#### PROVIDED DATA ####

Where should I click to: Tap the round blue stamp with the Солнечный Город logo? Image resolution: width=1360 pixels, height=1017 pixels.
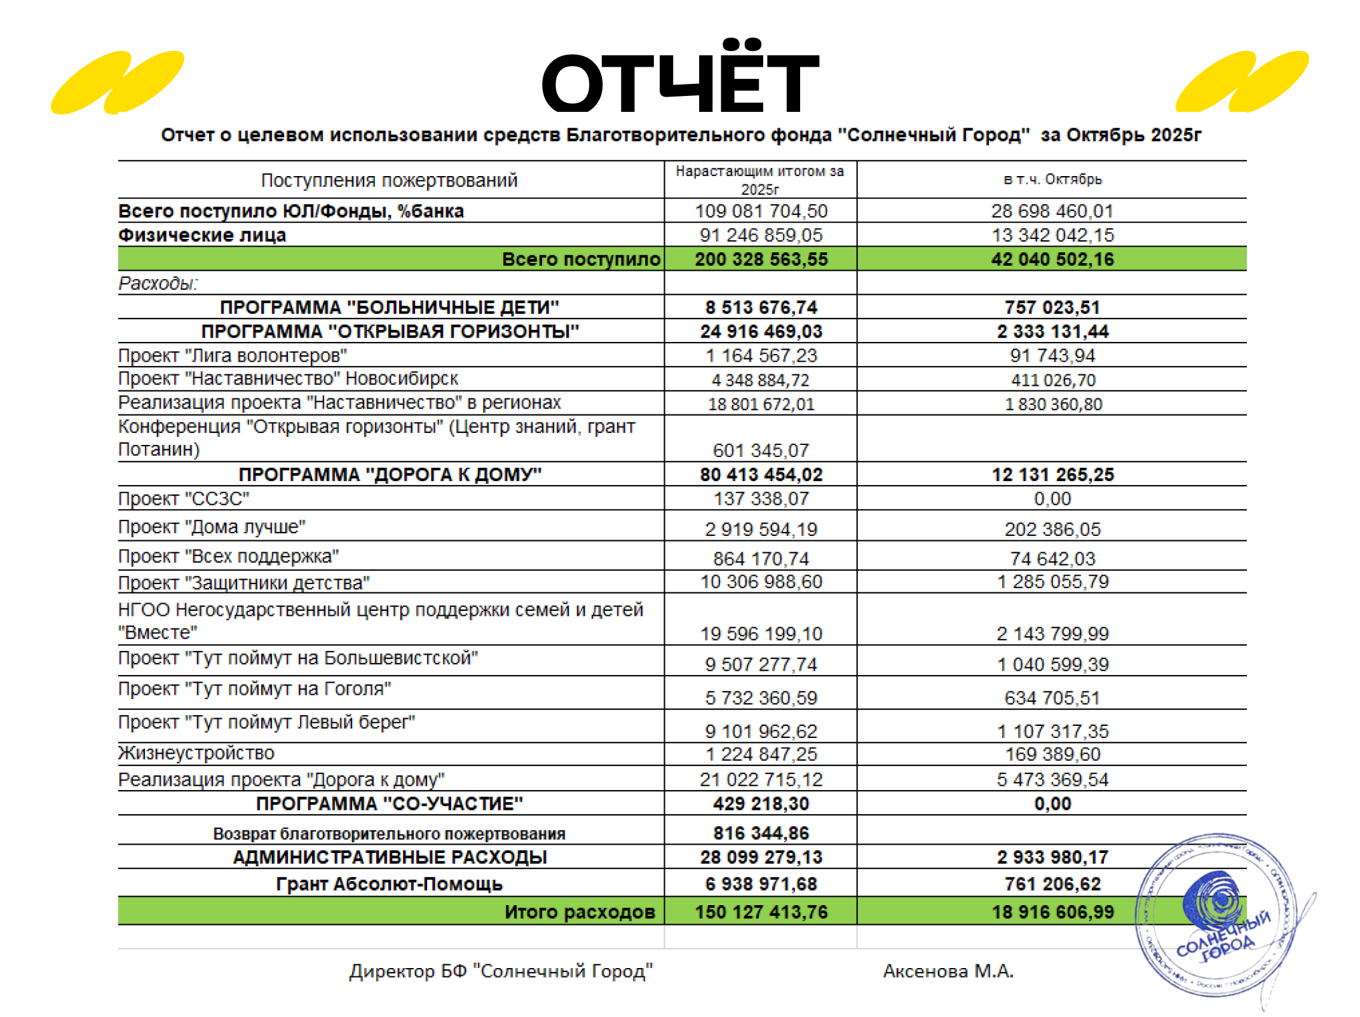point(1215,915)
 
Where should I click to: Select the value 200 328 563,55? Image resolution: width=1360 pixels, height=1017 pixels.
point(761,259)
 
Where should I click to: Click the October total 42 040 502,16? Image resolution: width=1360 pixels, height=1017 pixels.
point(1052,259)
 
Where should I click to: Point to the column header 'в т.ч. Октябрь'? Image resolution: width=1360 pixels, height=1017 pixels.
point(1052,180)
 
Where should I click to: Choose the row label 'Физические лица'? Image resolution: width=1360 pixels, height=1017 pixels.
point(202,235)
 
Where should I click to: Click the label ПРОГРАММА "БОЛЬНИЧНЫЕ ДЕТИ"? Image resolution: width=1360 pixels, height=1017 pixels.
point(390,308)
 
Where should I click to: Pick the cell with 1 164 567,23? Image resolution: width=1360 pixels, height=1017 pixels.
point(761,356)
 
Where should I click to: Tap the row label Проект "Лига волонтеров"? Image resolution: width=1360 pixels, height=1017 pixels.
point(233,356)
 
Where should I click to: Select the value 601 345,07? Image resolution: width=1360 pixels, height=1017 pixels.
point(761,451)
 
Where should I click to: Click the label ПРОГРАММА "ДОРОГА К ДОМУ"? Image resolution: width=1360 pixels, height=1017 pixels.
point(390,475)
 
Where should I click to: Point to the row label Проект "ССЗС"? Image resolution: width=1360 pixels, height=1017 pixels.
point(184,499)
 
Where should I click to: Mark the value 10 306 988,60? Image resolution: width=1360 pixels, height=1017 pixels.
point(761,582)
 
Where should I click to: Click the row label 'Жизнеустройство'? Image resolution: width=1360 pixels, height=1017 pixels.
point(196,753)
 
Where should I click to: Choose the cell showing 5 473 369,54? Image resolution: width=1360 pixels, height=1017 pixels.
point(1052,780)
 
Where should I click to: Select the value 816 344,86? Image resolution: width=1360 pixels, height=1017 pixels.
point(761,833)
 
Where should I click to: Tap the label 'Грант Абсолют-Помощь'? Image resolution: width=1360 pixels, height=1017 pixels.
point(390,884)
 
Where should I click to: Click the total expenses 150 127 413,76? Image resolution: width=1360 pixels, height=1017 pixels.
point(761,912)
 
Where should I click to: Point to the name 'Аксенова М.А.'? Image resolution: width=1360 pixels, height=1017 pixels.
point(948,971)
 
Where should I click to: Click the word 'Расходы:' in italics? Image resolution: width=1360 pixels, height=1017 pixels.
point(158,283)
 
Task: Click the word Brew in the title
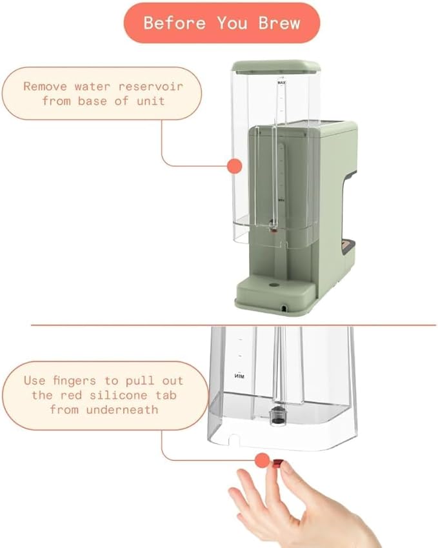[280, 23]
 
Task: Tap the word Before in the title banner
[172, 23]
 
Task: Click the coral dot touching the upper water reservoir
[234, 165]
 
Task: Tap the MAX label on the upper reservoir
[281, 84]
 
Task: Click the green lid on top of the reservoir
[276, 65]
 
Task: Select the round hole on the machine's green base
[272, 284]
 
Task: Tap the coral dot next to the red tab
[262, 460]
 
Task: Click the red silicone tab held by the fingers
[276, 462]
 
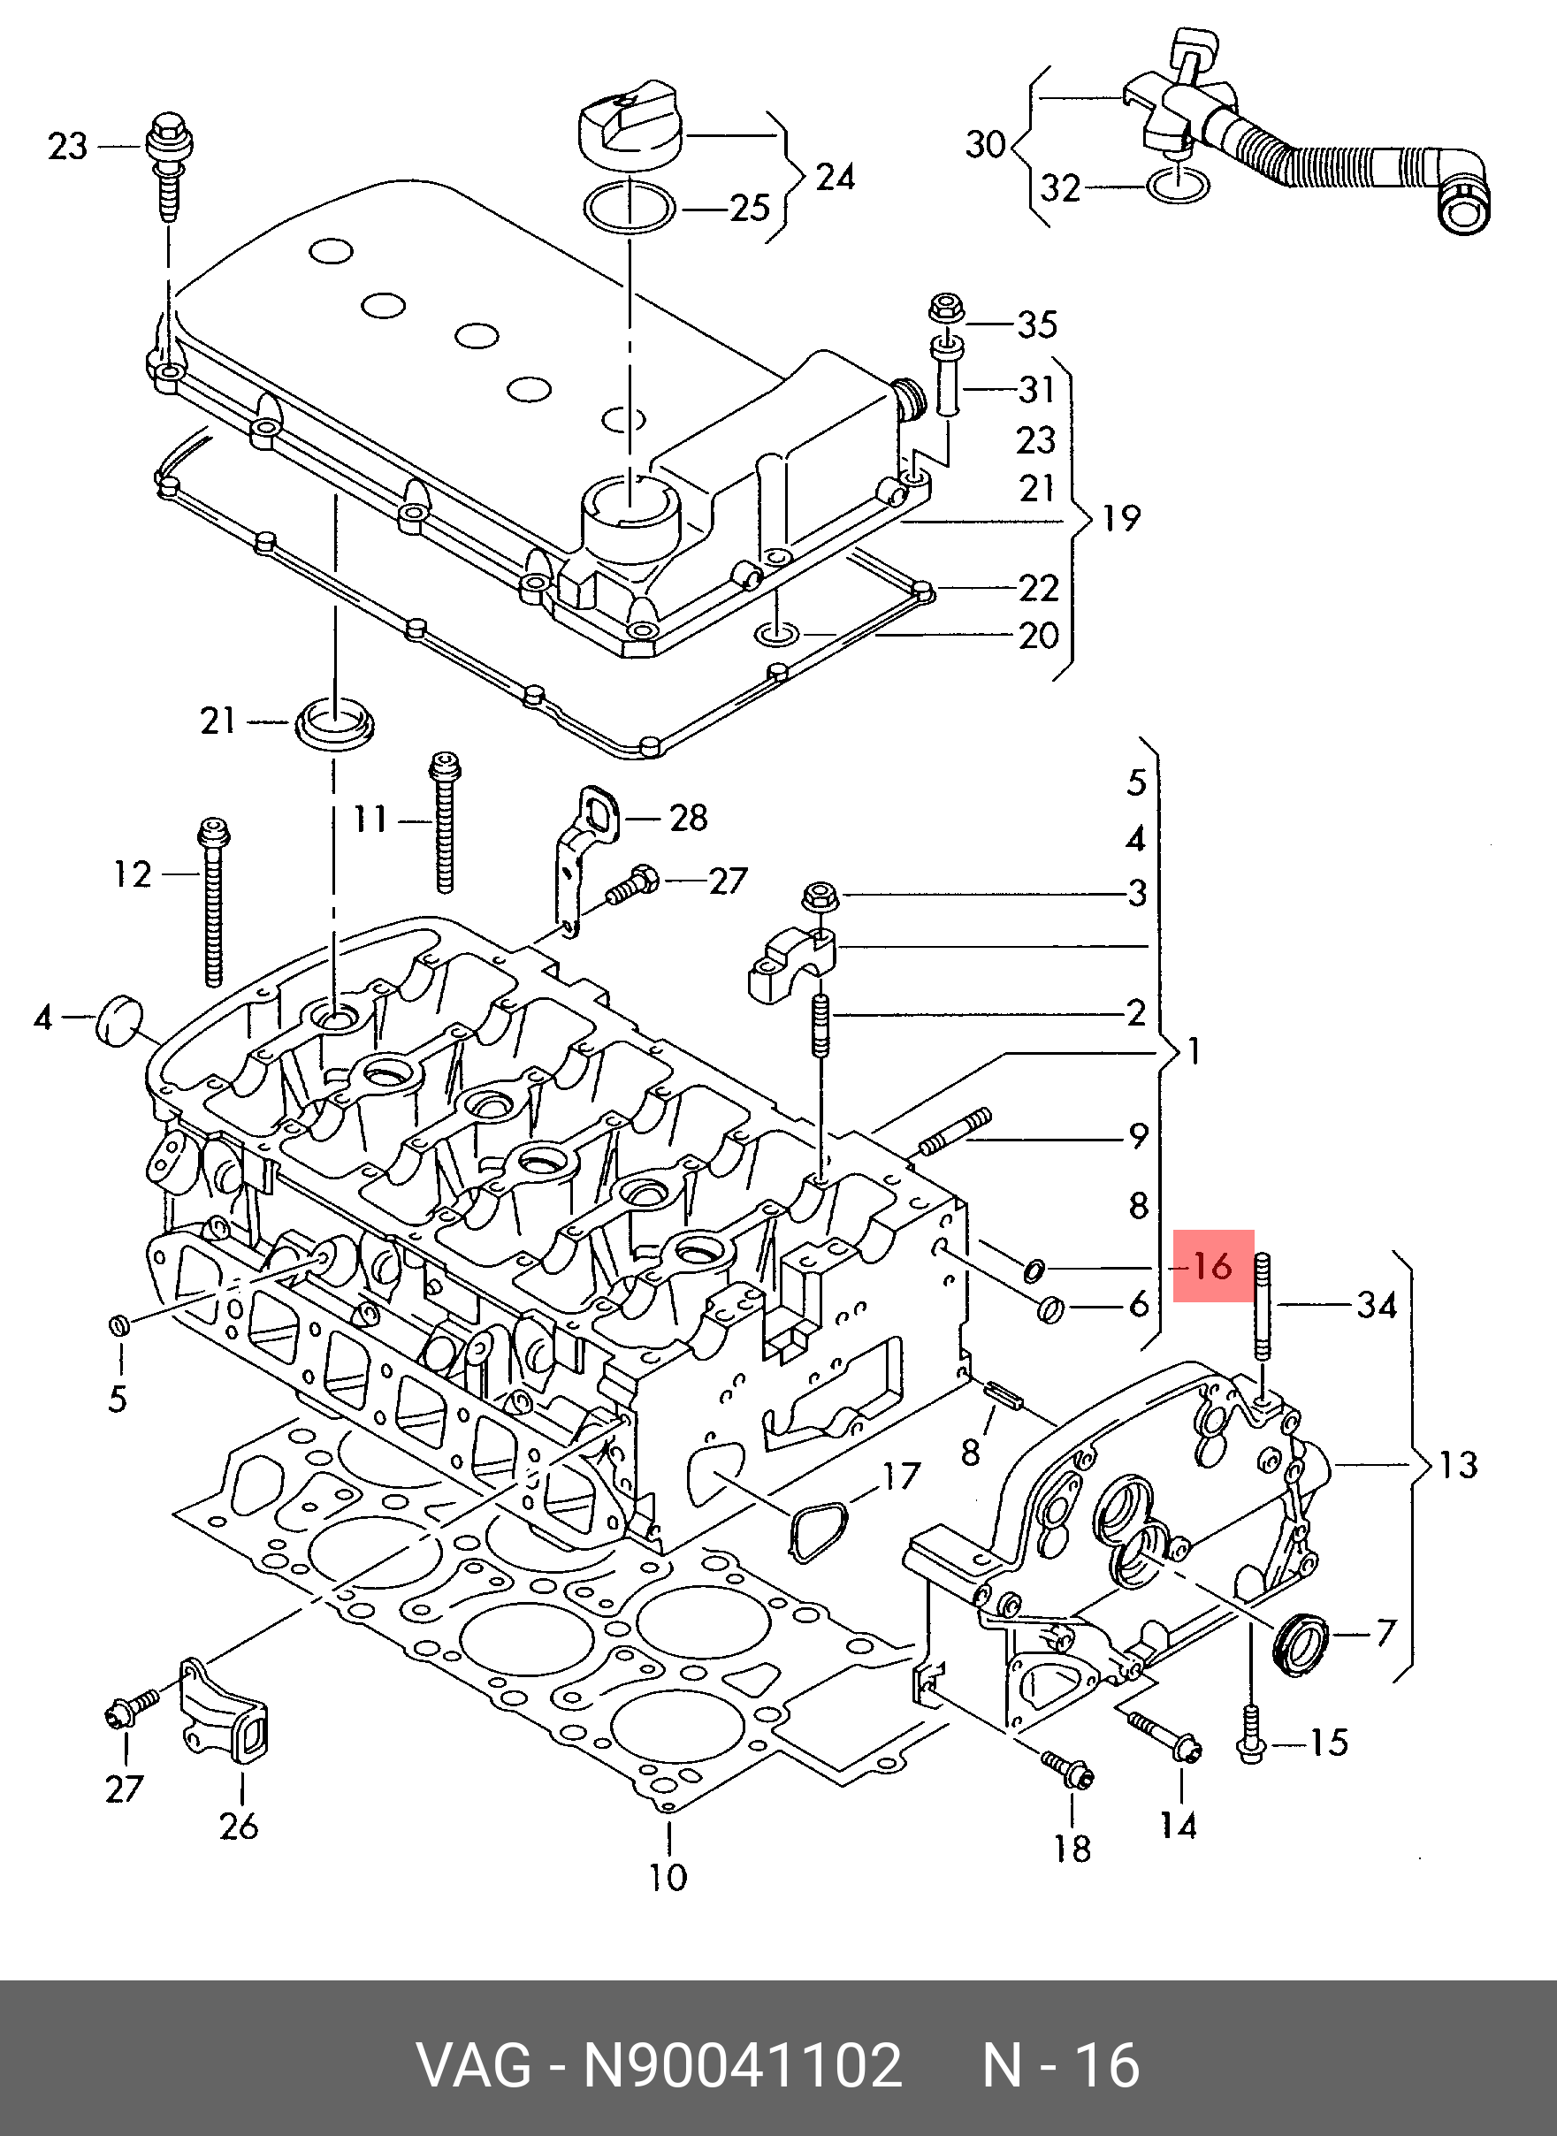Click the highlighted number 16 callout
click(1213, 1265)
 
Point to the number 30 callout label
click(986, 144)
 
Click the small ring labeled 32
click(1179, 187)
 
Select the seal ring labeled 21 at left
click(334, 725)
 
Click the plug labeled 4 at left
click(119, 1018)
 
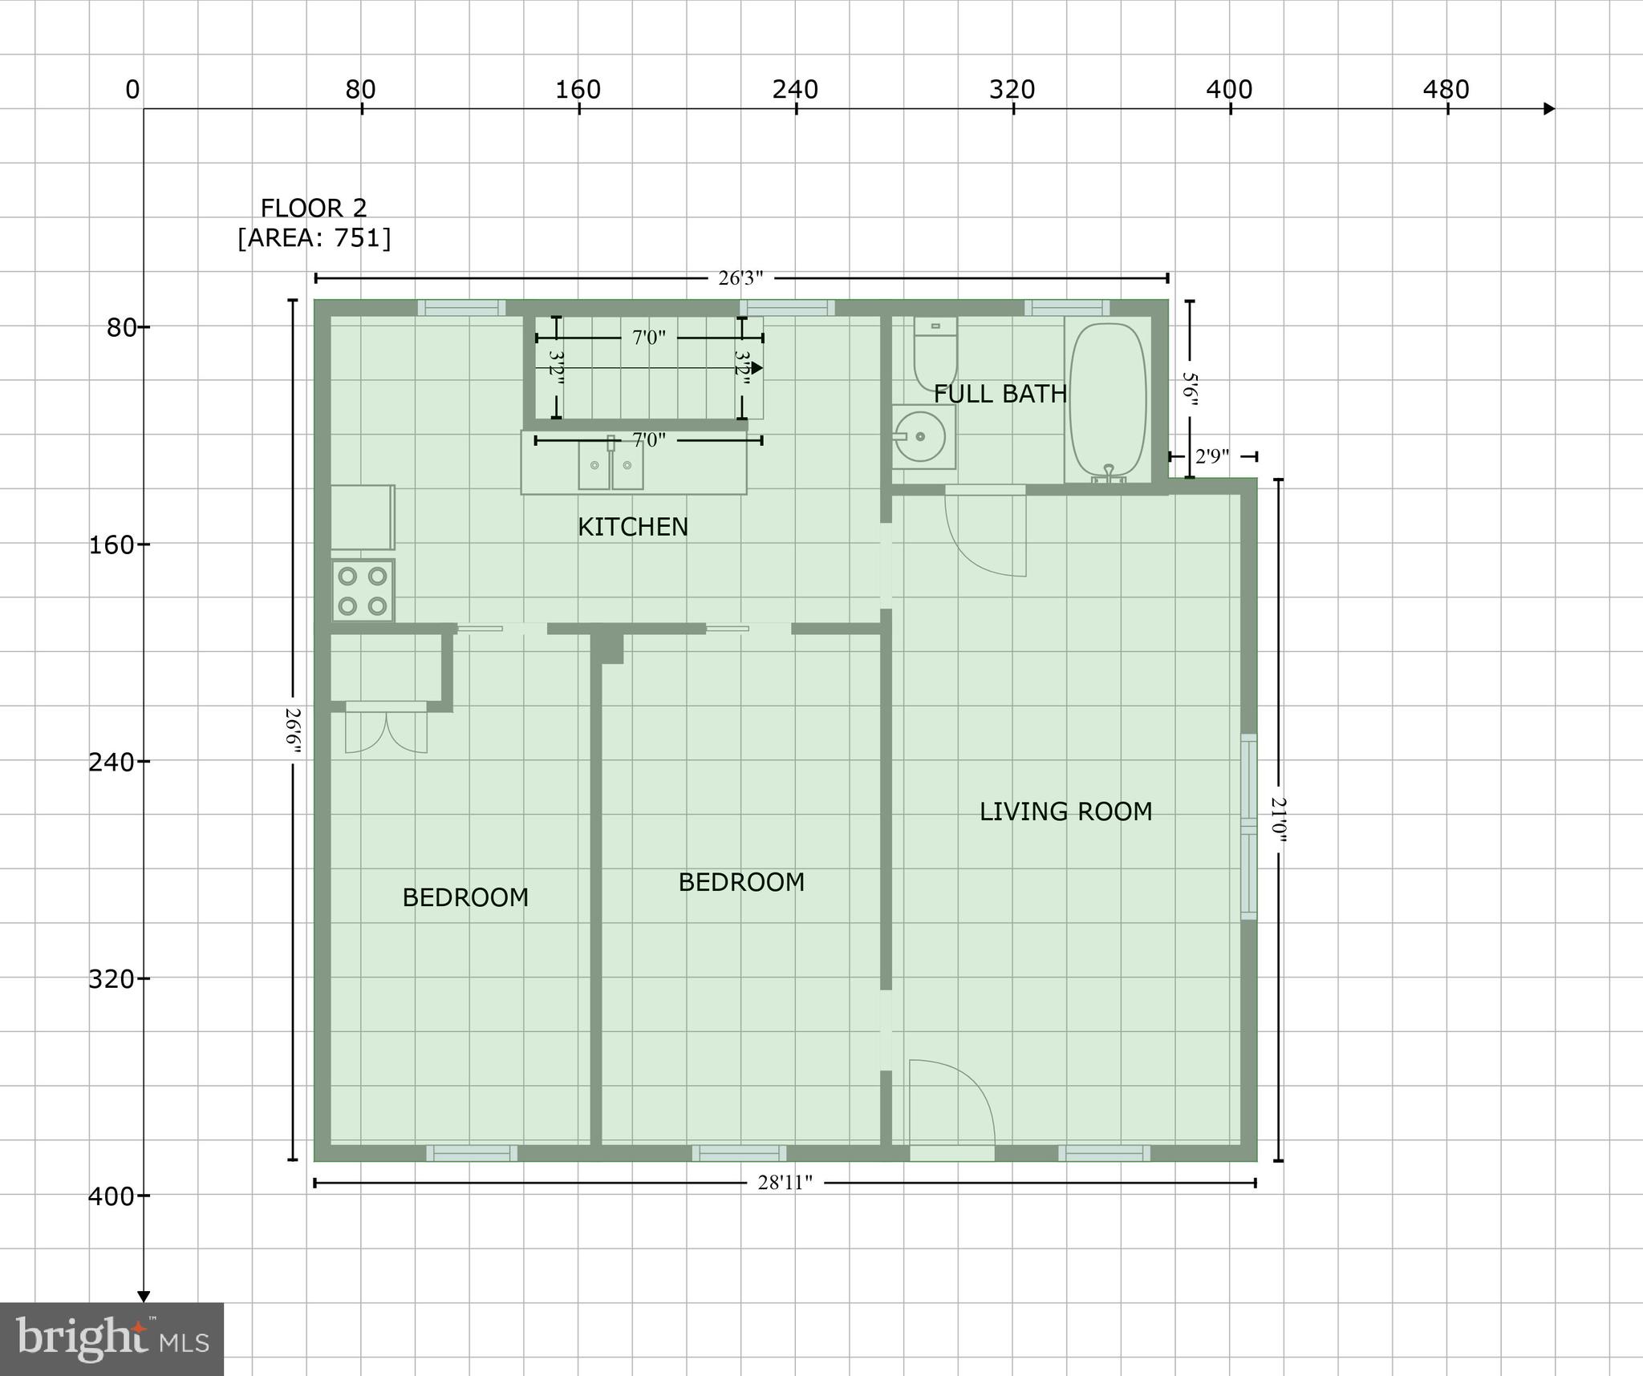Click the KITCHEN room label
coord(633,527)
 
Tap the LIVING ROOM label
coord(1065,811)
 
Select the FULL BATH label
coord(1000,394)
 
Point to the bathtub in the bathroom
coord(1108,400)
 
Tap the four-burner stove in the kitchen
coord(363,591)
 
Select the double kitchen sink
coord(611,465)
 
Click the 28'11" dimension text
coord(785,1182)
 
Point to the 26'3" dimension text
coord(740,278)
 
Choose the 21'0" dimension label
coord(1278,820)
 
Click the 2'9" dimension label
coord(1211,456)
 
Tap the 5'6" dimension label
coord(1191,389)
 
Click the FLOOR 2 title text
coord(314,208)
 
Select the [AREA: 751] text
coord(314,238)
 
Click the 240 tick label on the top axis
coord(795,90)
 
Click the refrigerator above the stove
coord(363,516)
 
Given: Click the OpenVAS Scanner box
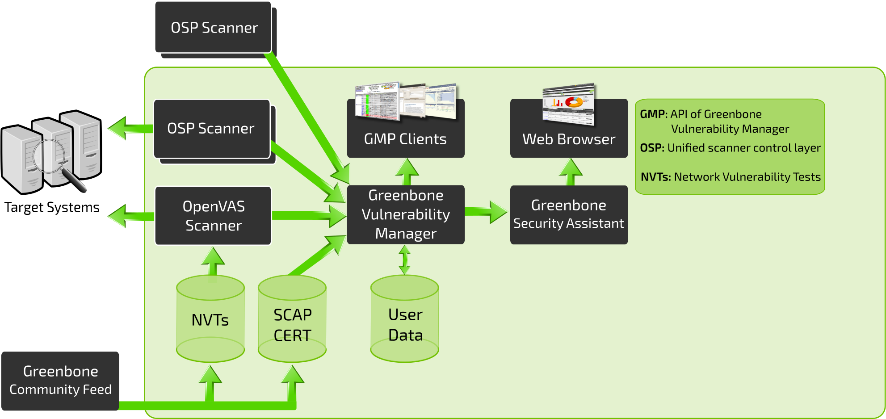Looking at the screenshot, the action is click(213, 216).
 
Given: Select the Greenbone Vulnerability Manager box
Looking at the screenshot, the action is click(406, 215).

####

Recast the data above as a numbered list, leaving out the blank lines and the pictures.

**EXERCISE RESULT**
1. Where should I click to: Tap the round blue stamp with the Солнечный Город logo? Image resolution: width=1360 pixels, height=1017 pixels.
2. point(1215,915)
3. Where should I click to: Select the value 200 328 563,55? Image resolution: width=1360 pixels, height=1017 pixels.
4. point(761,259)
5. Where should I click to: Click the October total 42 040 502,16? Image resolution: width=1360 pixels, height=1017 pixels.
6. point(1052,259)
7. Where should I click to: Point to the column header 'в т.ч. Октябрь'? Image resolution: width=1360 pixels, height=1017 pixels.
8. point(1052,180)
9. Where should I click to: Choose the row label 'Физические лица'? Image resolution: width=1360 pixels, height=1017 pixels.
10. point(202,235)
11. Where should I click to: Click the label ПРОГРАММА "БОЛЬНИЧНЫЕ ДЕТИ"? Image resolution: width=1360 pixels, height=1017 pixels.
12. point(390,308)
13. Where should I click to: Pick the cell with 1 164 567,23? Image resolution: width=1360 pixels, height=1017 pixels.
14. point(761,356)
15. Where should I click to: Tap the row label Проект "Лига волонтеров"? Image resolution: width=1360 pixels, height=1017 pixels.
16. point(233,356)
17. Where should I click to: Select the value 601 345,07? Image resolution: width=1360 pixels, height=1017 pixels.
18. point(761,451)
19. Where should I click to: Click the label ПРОГРАММА "ДОРОГА К ДОМУ"? Image resolution: width=1360 pixels, height=1017 pixels.
20. point(390,475)
21. Where should I click to: Point to the row label Проект "ССЗС"? Image resolution: width=1360 pixels, height=1017 pixels.
22. point(184,499)
23. Where should I click to: Mark the value 10 306 988,60? Image resolution: width=1360 pixels, height=1017 pixels.
24. point(761,582)
25. Where should I click to: Click the row label 'Жизнеустройство'? Image resolution: width=1360 pixels, height=1017 pixels.
26. point(196,753)
27. Where should I click to: Choose the cell showing 5 473 369,54? Image resolution: width=1360 pixels, height=1017 pixels.
28. point(1052,780)
29. Where should I click to: Select the value 816 344,86? Image resolution: width=1360 pixels, height=1017 pixels.
30. point(761,833)
31. Where should I click to: Tap the label 'Грант Абсолют-Помощь'? Image resolution: width=1360 pixels, height=1017 pixels.
32. point(390,884)
33. Where should I click to: Click the total expenses 150 127 413,76? Image resolution: width=1360 pixels, height=1017 pixels.
34. point(761,912)
35. Where should I click to: Point to the name 'Аксенова М.А.'? Image resolution: width=1360 pixels, height=1017 pixels.
36. point(948,971)
37. Where should I click to: Click the word 'Расходы:' in italics? Image resolution: width=1360 pixels, height=1017 pixels.
38. point(158,283)
39. Task: Click the word Brew in the title
40. [280, 23]
41. Task: Tap the word Before in the title banner
42. [172, 23]
43. Task: Click the coral dot touching the upper water reservoir
44. [234, 165]
45. Task: Tap the MAX label on the upper reservoir
46. [281, 84]
47. Task: Click the green lid on top of the reservoir
48. [276, 65]
49. Task: Select the round hole on the machine's green base
50. [272, 284]
51. Task: Tap the coral dot next to the red tab
52. [262, 460]
53. Task: Click the red silicone tab held by the fingers
54. [276, 462]
55. Click the highlighted number 16 callout
56. click(1213, 1265)
57. Point to the number 30 callout label
58. click(986, 144)
59. Click the small ring labeled 32
60. click(1179, 187)
61. Select the seal ring labeled 21 at left
62. click(334, 725)
63. Click the plug labeled 4 at left
64. click(119, 1018)
65. Click the KITCHEN room label
66. coord(633,527)
67. Tap the LIVING ROOM label
68. coord(1065,811)
69. Select the FULL BATH label
70. coord(1000,394)
71. Point to the bathtub in the bathroom
72. coord(1108,400)
73. Tap the four-burner stove in the kitchen
74. coord(363,591)
75. Select the double kitchen sink
76. coord(611,465)
77. Click the 28'11" dimension text
78. coord(785,1182)
79. Point to the 26'3" dimension text
80. coord(740,278)
81. Choose the 21'0" dimension label
82. coord(1278,820)
83. Click the 2'9" dimension label
84. coord(1211,456)
85. Tap the 5'6" dimension label
86. coord(1191,389)
87. Click the FLOOR 2 title text
88. coord(314,208)
89. Select the [AREA: 751] text
90. coord(314,238)
91. Click the 240 tick label on the top axis
92. coord(795,90)
93. Click the refrigerator above the stove
94. coord(363,516)
95. Given: Click the OpenVAS Scanner box
96. Looking at the screenshot, the action is click(213, 216).
97. Given: Select the Greenbone Vulnerability Manager box
98. Looking at the screenshot, the action is click(406, 215).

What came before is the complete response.